O ponto de Yamaoka é que as grandes empresas farmacêuticas podem explorar os serviços de saúde nacionalizados, especialmente durante uma pandemia. Isso não quer dizer que os serviços nacionais de saúde sejam inerentemente perdulários ou míopes – um dos principais problemas da América com a pandemia atual é a falta de cobertura universal de saúde – mas sim que a política invariavelmente entra em cena.

O governo até prometeu proteger essas empresas farmacêuticas de litígios se algo der errado, uma consideração importante, visto que o Japão pode ter mais de 500 milhões de doses de vacinas de seis fabricantes diferentes no próximo ano.

O papel da mídia e da industria farmacêutica

É função da mídia interrogar tais ações e, no Japão, a indústria farmacêutica gasta muito com publicidade. Tal como acontece com a publicidade do setor de energia elétrica, esse dinheiro é aproveitado para influenciar as empresas de mídia ao invés de cultivar clientes, uma vez que não há provas concretas de que os anúncios de remédios aumentam as vendas gerais, então a grande imprensa costuma ser cautelosa ao cobrir questões relacionadas às drogas de maneira crítica.

A imprensa estrangeira tem menos escrúpulos em focar em verdades desagradáveis.
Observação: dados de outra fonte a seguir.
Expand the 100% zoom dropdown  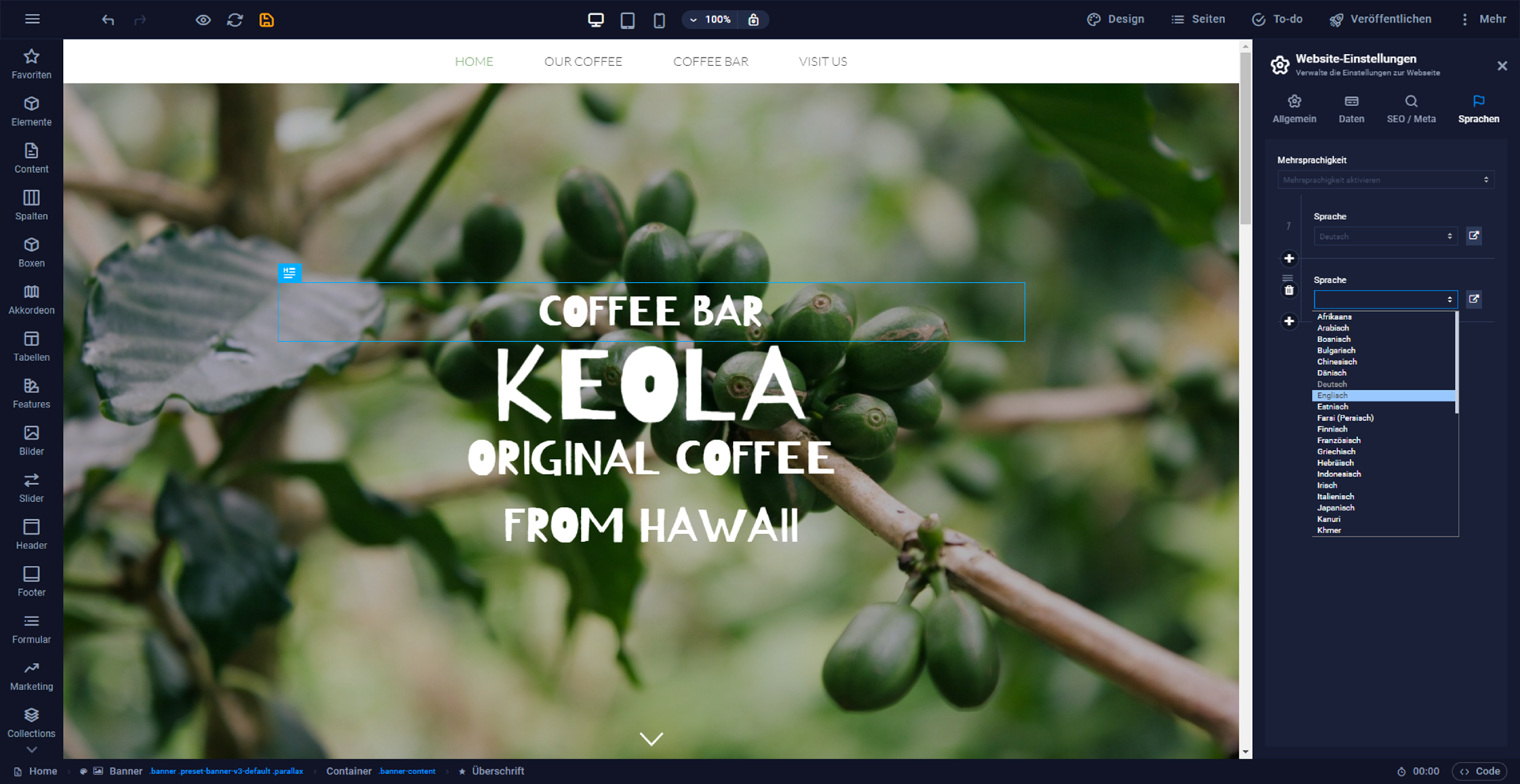click(x=710, y=19)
A Reuters relatou que o Japão espera por apreensão em relação a vacinas futuras, especialmente devido às Olimpíadas. Além disso, as conexões entre o governo e a indústria farmacêutica sempre foram fortes devido à conhecida – e ostensivamente proibida – prática de burocratas do ministério da saúde que se aposentam para ocupar bons cargos ​​em empresas farmacêuticas.
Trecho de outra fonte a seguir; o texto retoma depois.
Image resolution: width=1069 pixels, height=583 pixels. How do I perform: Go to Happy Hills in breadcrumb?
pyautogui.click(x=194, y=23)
Em qualquer caso, não parece que uma vacina desenvolvida internamente estará pronta antes do próximo verão, então o governo está agindo com segurança olhando para o exterior. Também fará parte de um programa da OMS para garantir vacinas em massa com outros países membros.

No momento, não se espera que uma vacina desenvolvida no exterior esteja pronta neste ano. De qualquer maneira o público japonês está desconfiado com as vacinas, então o aumento do escrutínio da mídia sobre testes apressados ​​e possíveis efeitos colaterais poderia simplesmente minar a intenção do governo de vacinar todos, independentemente de quando a vacina está disponível. Neste ponto, existem variáveis ​​demais para fazer uma previsão.